(Text shown)
But let’s try to remember that it would take fifteen years of consistent, without fail, chelating to remove all the toxic heavy metals from someone’s body. One needs to be pushing the lead, mercury, copper, and cadmium out of their body—excreting it through the feces, the sweat, and the urine—for fifteen years. I don’t want people to assume that tetracycline would be a great answer, but it’s important to understand that one of the ways that many antibiotics work is through chelation.

So let’s go to the top of the page again. Apple acid or malic acid is a great chelator. Garlic is a great chelator. In fact, these are the ones that I use. I make a joke of it and tell everybody that I’m just your friendly farmer. I have everybody taking my better grown EDTA. I have everybody on apple acid, because it is needed for everything that we do, and I have everybody on garlic. So you begin to get the idea that I really believe these are great foods.

Garlic is a really great chelator. But when the head of a company in Japan wanted to find a place to grow garlic I had to admit to him that any garlic that you raise in the central valley of California—if it’s within a quarter mile of the freeway—is going to be contaminated with lead because all freeways throw trash into the surrounding dirt.
(End Text shown)
* Description of the task
Pick up the passage on chelation and garlic after its last sentence and carry it forward in the same voice.
(Material provided)
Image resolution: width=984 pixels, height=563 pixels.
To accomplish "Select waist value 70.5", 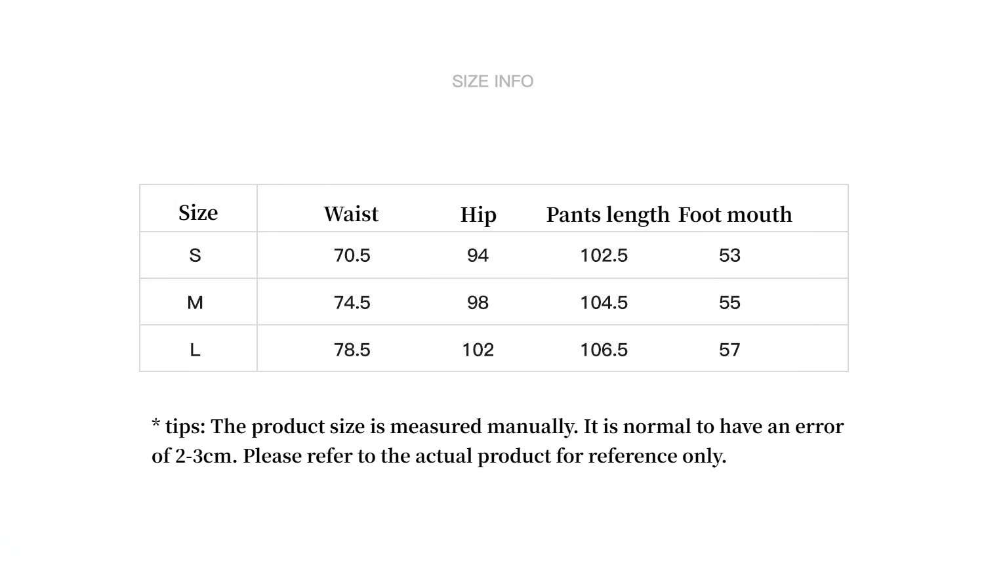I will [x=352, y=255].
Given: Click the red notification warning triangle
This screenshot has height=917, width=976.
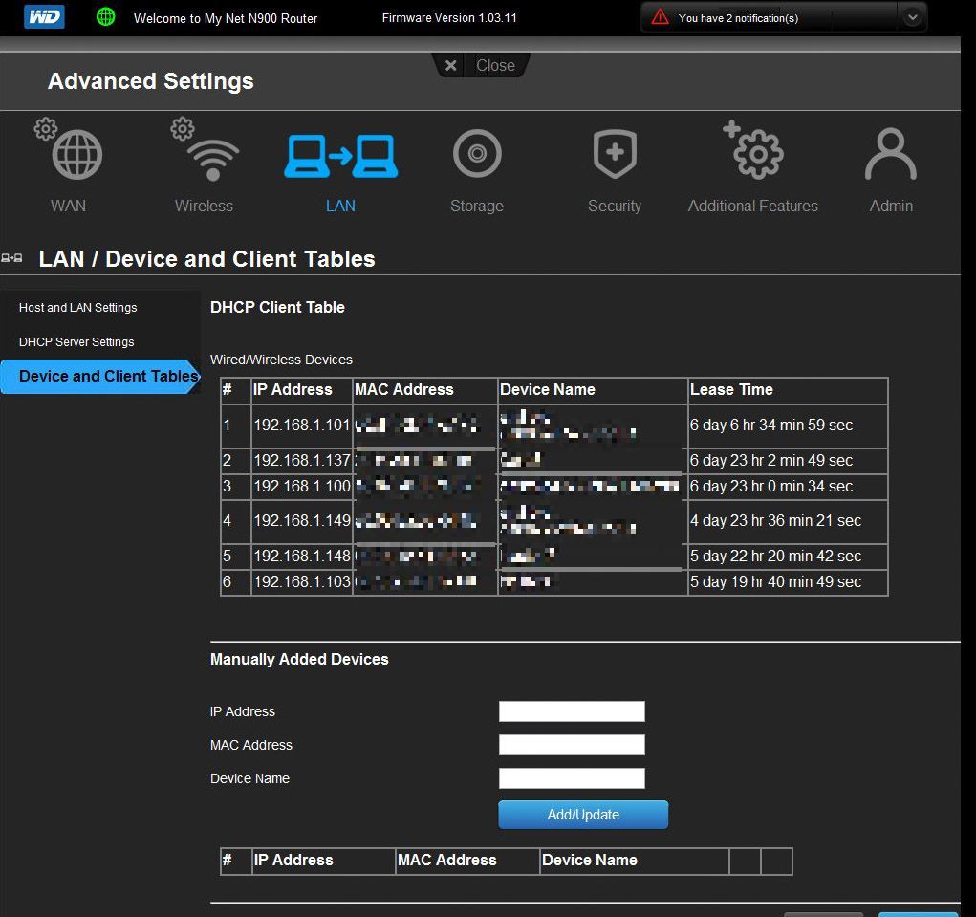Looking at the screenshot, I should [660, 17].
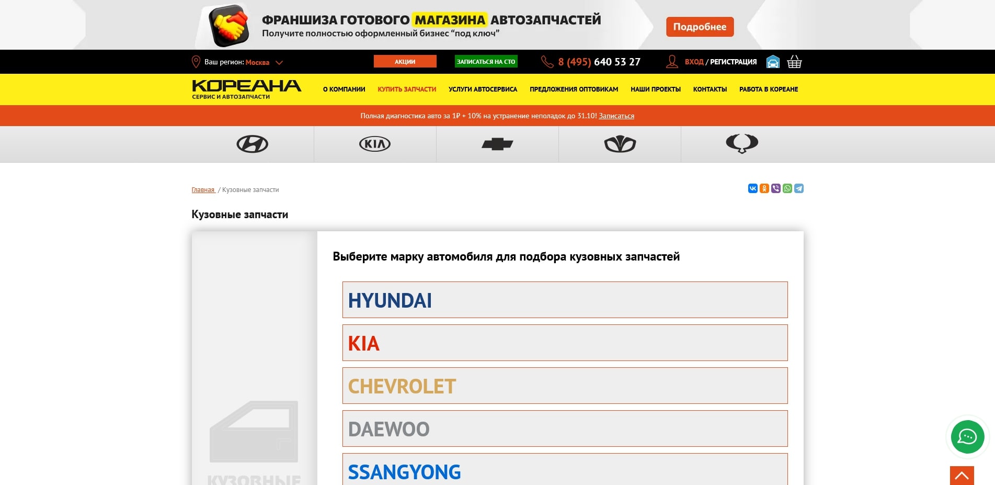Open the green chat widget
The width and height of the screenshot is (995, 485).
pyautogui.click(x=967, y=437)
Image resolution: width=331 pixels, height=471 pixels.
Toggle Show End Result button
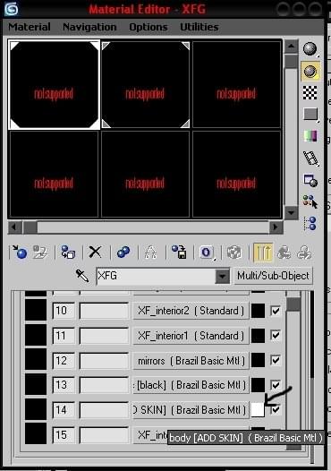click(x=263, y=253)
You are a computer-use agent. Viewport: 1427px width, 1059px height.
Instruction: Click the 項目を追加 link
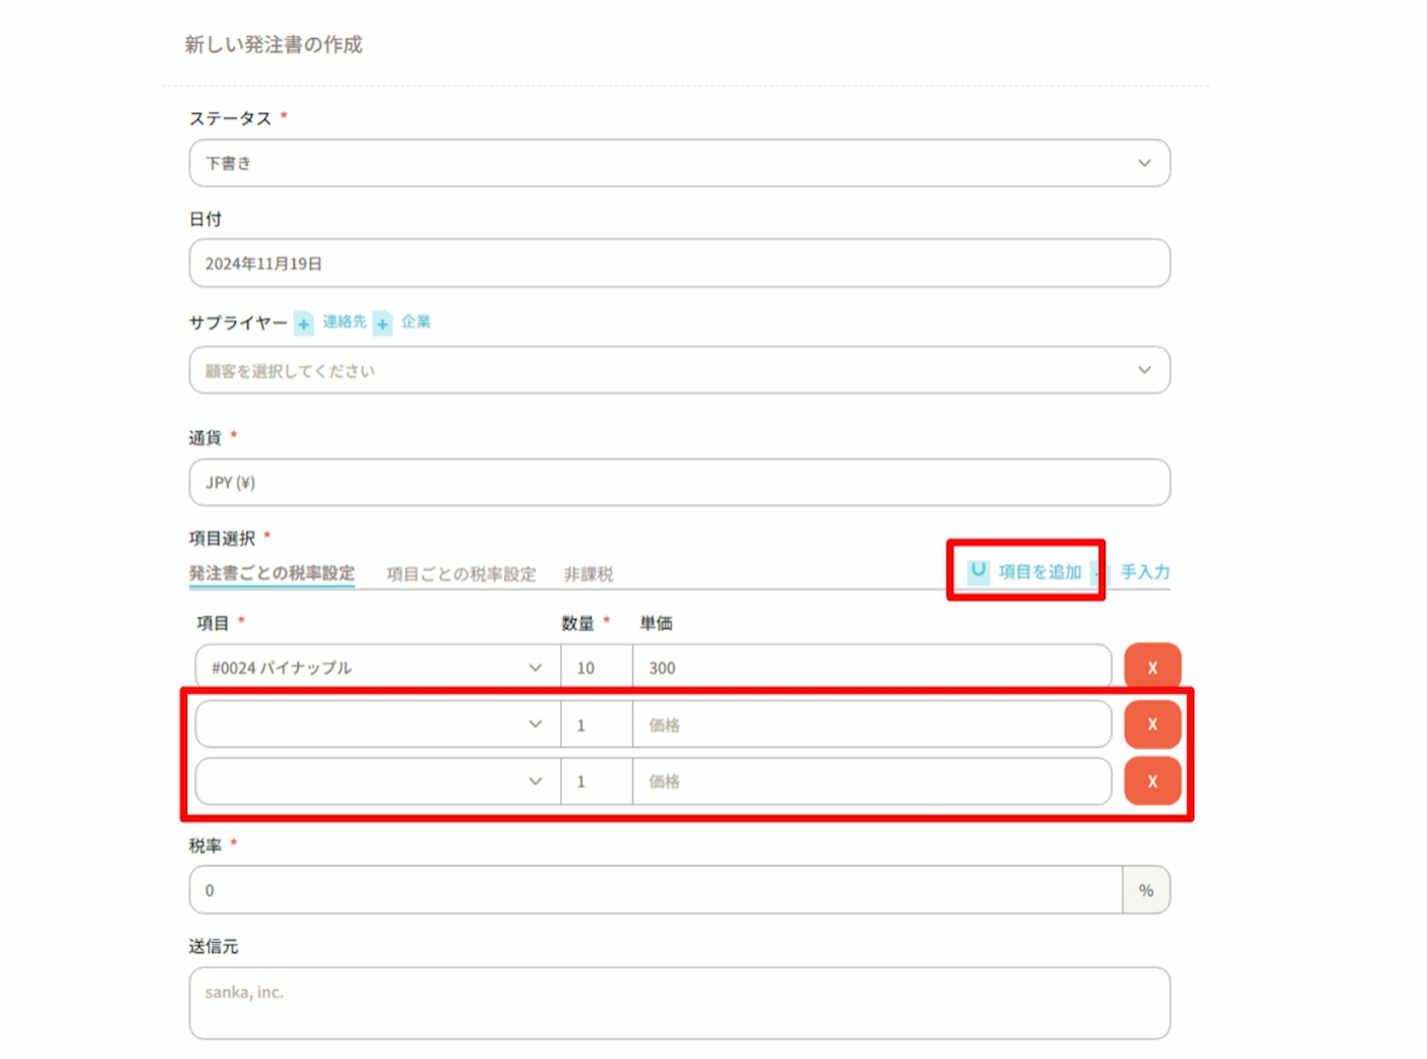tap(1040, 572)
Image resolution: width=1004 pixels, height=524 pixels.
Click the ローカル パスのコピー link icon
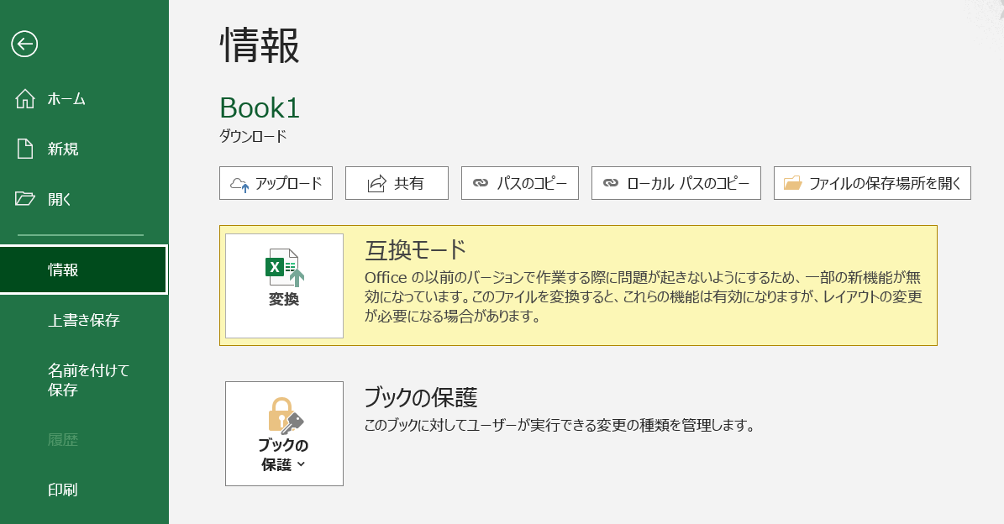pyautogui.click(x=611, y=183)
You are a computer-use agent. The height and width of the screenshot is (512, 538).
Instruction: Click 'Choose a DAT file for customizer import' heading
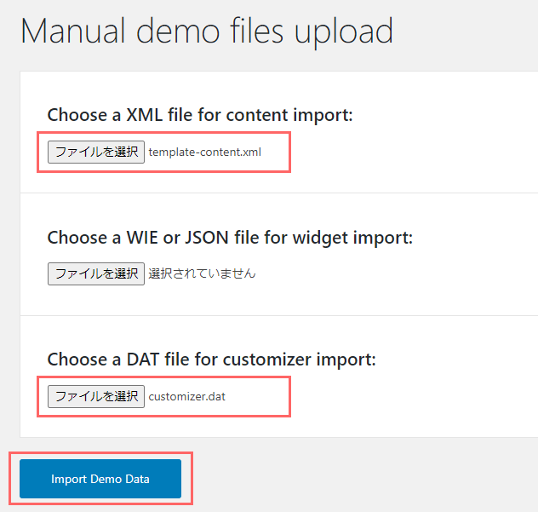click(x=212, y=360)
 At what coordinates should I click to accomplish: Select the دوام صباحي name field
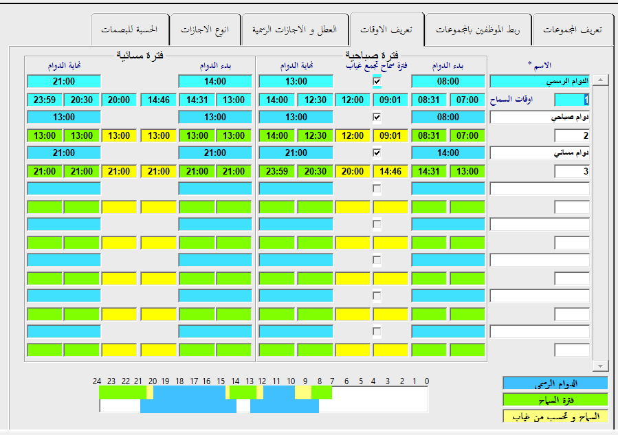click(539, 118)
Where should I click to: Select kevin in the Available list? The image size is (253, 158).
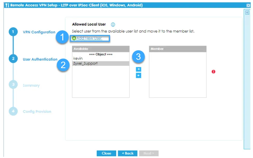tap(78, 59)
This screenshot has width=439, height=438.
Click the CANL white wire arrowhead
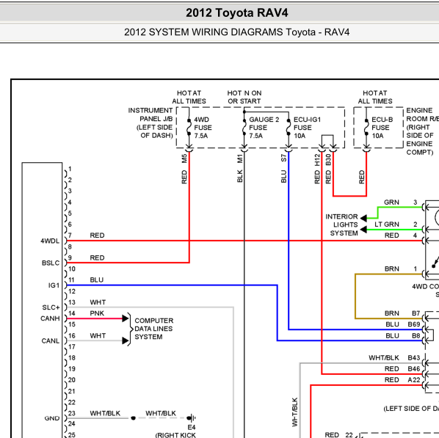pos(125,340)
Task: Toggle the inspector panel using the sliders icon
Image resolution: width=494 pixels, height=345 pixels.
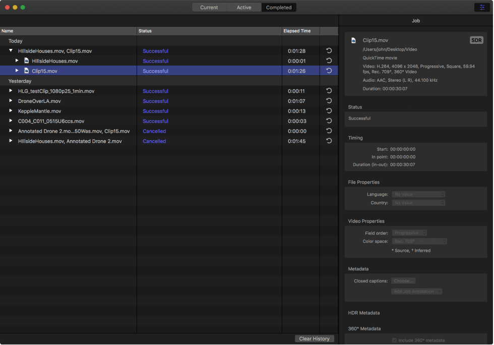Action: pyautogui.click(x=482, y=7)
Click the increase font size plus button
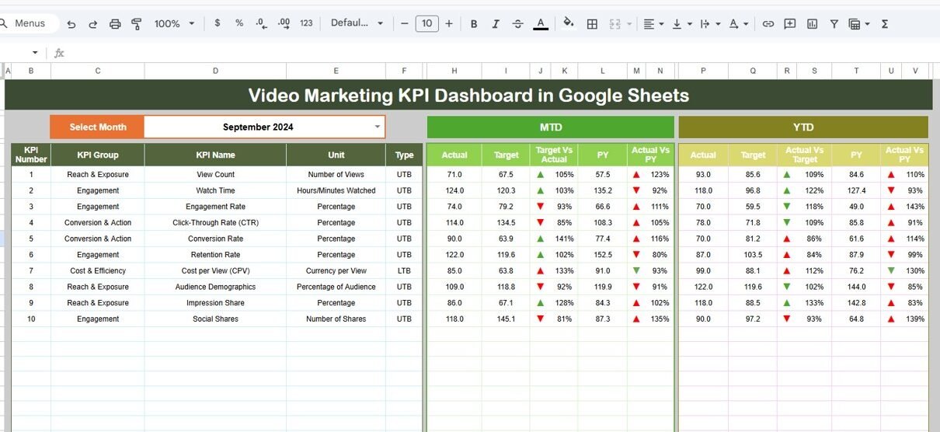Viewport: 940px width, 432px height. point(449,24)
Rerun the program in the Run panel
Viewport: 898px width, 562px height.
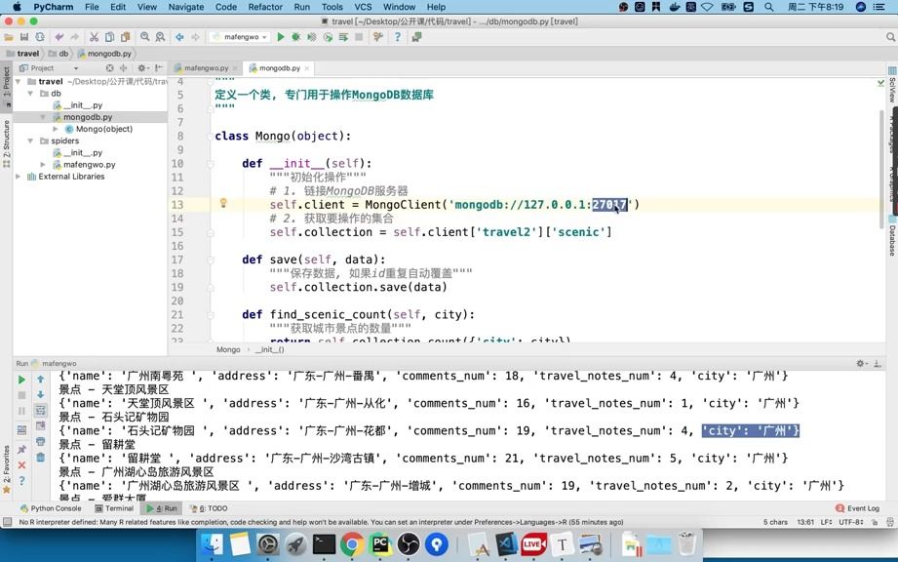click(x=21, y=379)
(End Material provided)
* Result for this task
In New Zealand, it is so dangerous to have your cow eat the grass that’s next to the road that your cow will get lead poisoning. This is because New Zealand doesn’t have the newer methods of refineries that we have that are relatively low lead. They have high-lead refineries and all the gas is loaded with lead. So any car going down the street is passing lead out from the exhaust and cadmium out from the wearing of tires. This is why if you use chelation, it’s really nice to have people test what they sell you. We measure the level of lead, arsenic, mercury, etc. in every product that we are involved in because so much of our agriculture is contaminated. A single cabbage that is grown just a hundred yards from a freeway in California can contain a thousand times the safe level of cadmium as a result of being next to a freeway.

Q: Can you talk about about the TACT study that NIH is funding?

Dr. Gordon: The big study that’s going on now is the Trial to Access Chelation Therapy—otherwise known as the TACT study—and it’s being funded to the tune of twenty-nine million dollars. Currently, it’s less than halfway through its five year study. The study is merely to test one thing—will people who use some chelation with an oral vitamin and mineral supplement during those five years have less heart attacks, or less of need for surgery, than the people who got a placebo? That is the question that the Trial to Access Chelation Therapy put up.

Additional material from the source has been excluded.